Well, that depends on *which* anti-Bolshevik force defeats the Bolsheviks. Geoffrey Swain in his *The Origins of the Russian Civil War* (1996) claims that "Kolchak's actions ended a war which the moderate socialists might have won and started a war the Whites would inevitably lose, putting the real civil war, the forgotten first civil war, on ice until 1920. By the time fighting resumed in Kronstadt and Tambov, the majority of Russians, after seven years of war, were no longer prepared to take up arms." p. 8 In defense of his argument that the moderate socialists might have won, he admits that the capture of Kazan in September and Samara in October certainly put the People's Army on the defensive, "but as the SRs constantly stressed during the last days of the directory, after an initial rout, volunteer units were staging a successful counter-offensive by the first fortnight in November 1918. On 5 November 1918, an offensive aimed at recapturing Samara was begun, and on 12 November 1918 the SR administration in Ufa could boast that a whole Bolshevik regiment had been taken prisoner. The successful recapture of Samara was expected with some confidence." p. 252 Personally, I think Swain lets his sympathy for the moderate socialists (which I largely share--though recognizing they messed things up pretty badly between February and October 1917) lead him to overestimate their prospects. Even if they did recapture Samara, that would hardly guarantee victory. Also, his recommendation on how the democrats could avoid a Kolchak coup--he thinks they should have taken a leaf from the Bolsheviks' book and used political commissars to assure that the army remained committed to the Constituent Assembly--might simply have provoked an earlier coup. And anyway, there was a widespread and justifiable belief that politicization of the army in 1917 had been one of the chief reasons things went wrong.
As for the Whites as usually understood--Denikin, Kolchak, etc.--I doubt they could have won (the closer Denikin got to Moscow the weaker his forces became). If they did, their official position was that they were not committing Russia to any particular form of government, whether republic or monarchy--such questions would be determined by a future freely elected Constituent Assembly. No doubt this was largely because they knew that such questions as monarchy versus republic would divide them, so talking about the Constituent Assembly was a convenient way of putting them off until the future. As Denikin wrote in 1918, "If I raise the republican flag, I lose half my volunteers, and if I raise the monarchist flag, I lose the other half. But we have to save Russia." "For this reason, the army's slogan was not any specific form of government, but 'great Russia, one and indivisible.'"

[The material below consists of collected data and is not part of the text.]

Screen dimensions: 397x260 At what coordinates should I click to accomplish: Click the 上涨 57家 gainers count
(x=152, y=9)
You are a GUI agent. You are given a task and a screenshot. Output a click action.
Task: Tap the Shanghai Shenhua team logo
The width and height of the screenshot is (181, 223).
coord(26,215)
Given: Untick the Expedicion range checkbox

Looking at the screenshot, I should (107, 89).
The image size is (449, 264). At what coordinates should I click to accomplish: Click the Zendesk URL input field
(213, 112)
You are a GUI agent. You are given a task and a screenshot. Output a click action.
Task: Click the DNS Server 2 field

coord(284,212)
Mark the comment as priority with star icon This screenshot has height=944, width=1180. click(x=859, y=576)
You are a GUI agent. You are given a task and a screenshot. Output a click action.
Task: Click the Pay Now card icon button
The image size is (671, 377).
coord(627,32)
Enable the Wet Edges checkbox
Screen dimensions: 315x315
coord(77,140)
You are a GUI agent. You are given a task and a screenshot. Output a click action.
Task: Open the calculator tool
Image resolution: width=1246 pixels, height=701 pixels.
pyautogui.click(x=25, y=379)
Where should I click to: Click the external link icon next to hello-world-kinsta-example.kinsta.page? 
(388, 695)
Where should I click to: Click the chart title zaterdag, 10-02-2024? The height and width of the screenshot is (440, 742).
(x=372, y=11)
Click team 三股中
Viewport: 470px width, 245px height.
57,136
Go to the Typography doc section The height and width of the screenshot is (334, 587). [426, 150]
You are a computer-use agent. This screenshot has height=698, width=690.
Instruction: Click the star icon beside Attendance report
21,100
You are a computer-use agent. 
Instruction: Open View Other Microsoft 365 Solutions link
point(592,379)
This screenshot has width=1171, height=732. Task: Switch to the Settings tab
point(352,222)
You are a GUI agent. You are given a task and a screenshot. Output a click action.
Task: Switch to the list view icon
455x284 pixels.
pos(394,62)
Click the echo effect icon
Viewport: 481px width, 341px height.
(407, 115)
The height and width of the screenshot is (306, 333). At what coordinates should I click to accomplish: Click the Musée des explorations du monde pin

https://books.google.com/books?id=NAZm2EdxKqkC&pg=PA209
However, whether they would really allow such an Assembly to be freely elected is doubtful. Kolchak's testimony seems to indicate the Constituent Assembly the Whites had in mind (or at least that he had in mind, but I doubt that Denikin would think differently) was not the democratic one elected in 1917 (and which was overwhelmingly dominated by self-described socialists of one sort or another, as IMO any democratically elected Constituent Assembly in Russia at the time would be):
"The general opinion...was that only a government authorized by the Constituent Assembly could be a real one; but the Constituent Assembly which we got...and which from the very beginning started in by singing the 'Internationale' under Chernov's leadership, provoked an unfriendly attitude...It was considered to have been an artificial and a partisan assembly. Such was also my opinion. I believed that even though the Bolsheviks had few worthy traits, by dispersing the Constituent Assembly they performed a service and this act should be counted to their credit." (Quoted in Orlando Figes, *A People's Tragedy: The Russian Revolution 1891-1924*, p. 588)
http://www.rulit.net/books/a-people-s-tragedy-the-russian-revolution-1891-1924-read-232715-217.html
Genuinely free elections in Russia could simply not produce the kind of government the Whites wanted, which is why they could not in fact allow them to take place. The peasants would vote for the SR's, and the non-Russians would vote for parties that would endanger "Russia one and indivisible." Not just the Constituent Assembly elections of 1917 but the First and Second Duma elections showed the dangerous (to the Whites) radicalism of the Russian electorate--only the restrictive suffrage laws instituted by Stolypin could produce the conservative Third and Fourth Dumas.